**GIVEN TASK**: Copy the lines word for word, starting at the line that contains "You are a computer-use agent. The" and ending at the last line.
** BEGIN **
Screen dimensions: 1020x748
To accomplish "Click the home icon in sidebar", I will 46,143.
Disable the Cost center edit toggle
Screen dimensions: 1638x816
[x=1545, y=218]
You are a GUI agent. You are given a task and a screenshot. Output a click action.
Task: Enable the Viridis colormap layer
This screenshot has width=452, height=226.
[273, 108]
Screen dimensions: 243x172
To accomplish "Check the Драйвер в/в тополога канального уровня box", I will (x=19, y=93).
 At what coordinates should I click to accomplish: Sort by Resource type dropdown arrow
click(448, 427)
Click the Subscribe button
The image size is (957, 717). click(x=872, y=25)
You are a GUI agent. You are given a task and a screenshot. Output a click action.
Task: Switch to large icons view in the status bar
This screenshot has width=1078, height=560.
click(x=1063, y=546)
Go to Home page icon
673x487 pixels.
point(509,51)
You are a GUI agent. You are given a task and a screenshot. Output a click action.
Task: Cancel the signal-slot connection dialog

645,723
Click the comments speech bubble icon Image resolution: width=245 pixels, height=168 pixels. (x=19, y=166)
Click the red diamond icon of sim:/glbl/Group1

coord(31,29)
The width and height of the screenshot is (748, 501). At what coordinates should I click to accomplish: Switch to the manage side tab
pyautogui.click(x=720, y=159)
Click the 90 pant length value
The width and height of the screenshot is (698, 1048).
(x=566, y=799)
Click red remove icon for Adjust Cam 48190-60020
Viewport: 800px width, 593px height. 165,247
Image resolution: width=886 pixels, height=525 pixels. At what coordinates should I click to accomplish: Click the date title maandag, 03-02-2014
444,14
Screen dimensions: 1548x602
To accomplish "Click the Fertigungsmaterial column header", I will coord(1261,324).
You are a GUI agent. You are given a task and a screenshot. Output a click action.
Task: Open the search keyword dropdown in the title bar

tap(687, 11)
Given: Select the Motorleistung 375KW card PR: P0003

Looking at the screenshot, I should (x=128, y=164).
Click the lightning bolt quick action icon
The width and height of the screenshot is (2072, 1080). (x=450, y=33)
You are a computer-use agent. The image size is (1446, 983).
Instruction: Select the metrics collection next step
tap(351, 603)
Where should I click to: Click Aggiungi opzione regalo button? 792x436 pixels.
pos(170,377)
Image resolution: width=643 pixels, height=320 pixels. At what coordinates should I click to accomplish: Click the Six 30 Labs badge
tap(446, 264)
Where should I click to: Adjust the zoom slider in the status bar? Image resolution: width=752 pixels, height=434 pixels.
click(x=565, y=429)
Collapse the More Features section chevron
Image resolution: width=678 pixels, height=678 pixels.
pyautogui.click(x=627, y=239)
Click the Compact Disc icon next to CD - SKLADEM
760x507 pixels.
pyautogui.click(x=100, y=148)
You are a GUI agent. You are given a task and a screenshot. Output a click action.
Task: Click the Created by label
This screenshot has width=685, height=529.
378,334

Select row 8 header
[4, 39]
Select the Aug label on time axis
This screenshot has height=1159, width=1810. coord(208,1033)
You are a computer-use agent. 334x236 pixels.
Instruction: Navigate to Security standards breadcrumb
** END **
**RESPONSE TO THE EXERCISE**:
You are a computer-use agent. The image size is (1446, 983).
Instruction: Select the metrics collection next step
tap(351, 603)
Where should I click to: Click Aggiungi opzione regalo button? 792x436 pixels.
pos(170,377)
Image resolution: width=643 pixels, height=320 pixels. At what coordinates should I click to accomplish: Click the Six 30 Labs badge
tap(446, 264)
Where should I click to: Adjust the zoom slider in the status bar? Image resolution: width=752 pixels, height=434 pixels.
click(x=565, y=429)
Collapse the More Features section chevron
Image resolution: width=678 pixels, height=678 pixels.
pyautogui.click(x=627, y=239)
Click the Compact Disc icon next to CD - SKLADEM
760x507 pixels.
pyautogui.click(x=100, y=148)
You are a GUI agent. You are given a task and a screenshot. Output a click action.
Task: Click the Created by label
This screenshot has width=685, height=529.
378,334

Select row 8 header
[4, 39]
Select the Aug label on time axis
This screenshot has height=1159, width=1810. coord(208,1033)
You are a computer-use agent. 334x236 pixels.
Instruction: Navigate to Security standards breadcrumb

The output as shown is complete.